For an UI, I once used a dog bowl. It was filled with water and I would bang on it to make the water swirl – it makes a distinctive sound. In my already soundproof basement, I made a small recording studio with mattresses. That’s the foundation of a good recording.
RAC: What lesson from RAC has been most useful in running your business?
Nychölas: Foley always interested me, but when I came to RAC, I rediscovered that passion. That’s what gave me the idea for HoneyPhonic. I learned a lot in the acoustics classes and the various workshops and master classes as well. I know HoneyPhonic wouldn’t be the same if I hadn’t studied at RAC.
Tim: It’s really the technical side. I’ve noticed a difference with the education here compared to France. At RAC, one day we do theory and the next day we practice. It allows you to go beyond just theoretical understanding, and really evaluate if you’ve got a real-world understanding of what you’ve learned. It’s not an easy year but it provides so much. Even three or four years after graduating, I still look back at my RAC class notes to remember things.
RAC: Do you have any advice for someone who wants to start a career in the audio industry?
Nychölas: At first, I didn’t know where I was going with all this, but practicing gave me a lot of confidence. Also, sometimes I didn’t know how to handle a project. I would hesitate, but once I sat down at the computer, everything would start rolling. Something happens – I think you just have to try to do things.

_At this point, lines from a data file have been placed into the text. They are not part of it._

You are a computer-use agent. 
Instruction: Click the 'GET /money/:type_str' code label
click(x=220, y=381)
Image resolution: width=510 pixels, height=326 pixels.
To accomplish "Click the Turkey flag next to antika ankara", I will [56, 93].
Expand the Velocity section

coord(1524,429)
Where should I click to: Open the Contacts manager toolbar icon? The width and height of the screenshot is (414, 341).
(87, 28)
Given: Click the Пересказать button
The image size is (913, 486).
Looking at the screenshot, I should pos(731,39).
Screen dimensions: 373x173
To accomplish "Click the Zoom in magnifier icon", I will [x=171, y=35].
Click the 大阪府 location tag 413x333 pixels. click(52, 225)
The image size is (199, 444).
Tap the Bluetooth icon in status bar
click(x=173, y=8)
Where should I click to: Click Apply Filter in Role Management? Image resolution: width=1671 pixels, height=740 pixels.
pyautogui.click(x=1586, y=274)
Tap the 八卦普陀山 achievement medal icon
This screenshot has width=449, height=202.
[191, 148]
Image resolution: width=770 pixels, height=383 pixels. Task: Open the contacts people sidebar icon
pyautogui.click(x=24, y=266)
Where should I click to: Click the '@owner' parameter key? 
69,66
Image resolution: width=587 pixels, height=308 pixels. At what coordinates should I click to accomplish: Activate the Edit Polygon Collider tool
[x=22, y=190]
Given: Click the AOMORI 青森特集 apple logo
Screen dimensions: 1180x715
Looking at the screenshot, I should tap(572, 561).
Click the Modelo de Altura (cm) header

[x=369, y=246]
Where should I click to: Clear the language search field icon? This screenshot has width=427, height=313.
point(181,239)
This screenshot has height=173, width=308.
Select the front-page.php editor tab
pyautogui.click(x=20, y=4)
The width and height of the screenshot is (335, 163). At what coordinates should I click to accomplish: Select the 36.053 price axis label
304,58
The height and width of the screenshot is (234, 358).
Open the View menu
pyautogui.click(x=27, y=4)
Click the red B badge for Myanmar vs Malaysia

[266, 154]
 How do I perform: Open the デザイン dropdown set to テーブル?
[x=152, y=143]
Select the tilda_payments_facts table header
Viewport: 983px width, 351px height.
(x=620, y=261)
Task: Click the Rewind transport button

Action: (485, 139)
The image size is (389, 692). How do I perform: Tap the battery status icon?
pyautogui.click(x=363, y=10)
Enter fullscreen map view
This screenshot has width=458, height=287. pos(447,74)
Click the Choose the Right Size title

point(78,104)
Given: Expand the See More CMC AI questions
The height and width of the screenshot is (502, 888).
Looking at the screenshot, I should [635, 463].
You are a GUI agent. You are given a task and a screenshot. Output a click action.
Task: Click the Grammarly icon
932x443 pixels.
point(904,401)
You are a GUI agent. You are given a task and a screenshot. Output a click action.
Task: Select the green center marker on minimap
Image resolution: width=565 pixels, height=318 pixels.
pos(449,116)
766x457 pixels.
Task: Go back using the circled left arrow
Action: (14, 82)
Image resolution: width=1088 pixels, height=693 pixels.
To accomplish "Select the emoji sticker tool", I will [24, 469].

Tim : You have to be persistent in your projects. With time and lots of practice, they build up. There’s no limit to this kind of thing I think. Also, we are creative people and we tend to stay in our bubble sometimes. We shouldn’t be afraid to connect and create that bridge between the creator, the person who has the idea, and the person who receives it.
Entrepreneurship is liberating for both artists. They feel they have accomplished a lot in the last few years. More specifically, as many artists experience: it’s not easy to get in the door to sell your art. As Tim says: “Somewhere along the line, you have to learn to “un-demonize” the commercial side. That’s what allows you to really bring your vision to life.” We have to remember that it’s what keeps us going and, ultimately, what keeps the art going.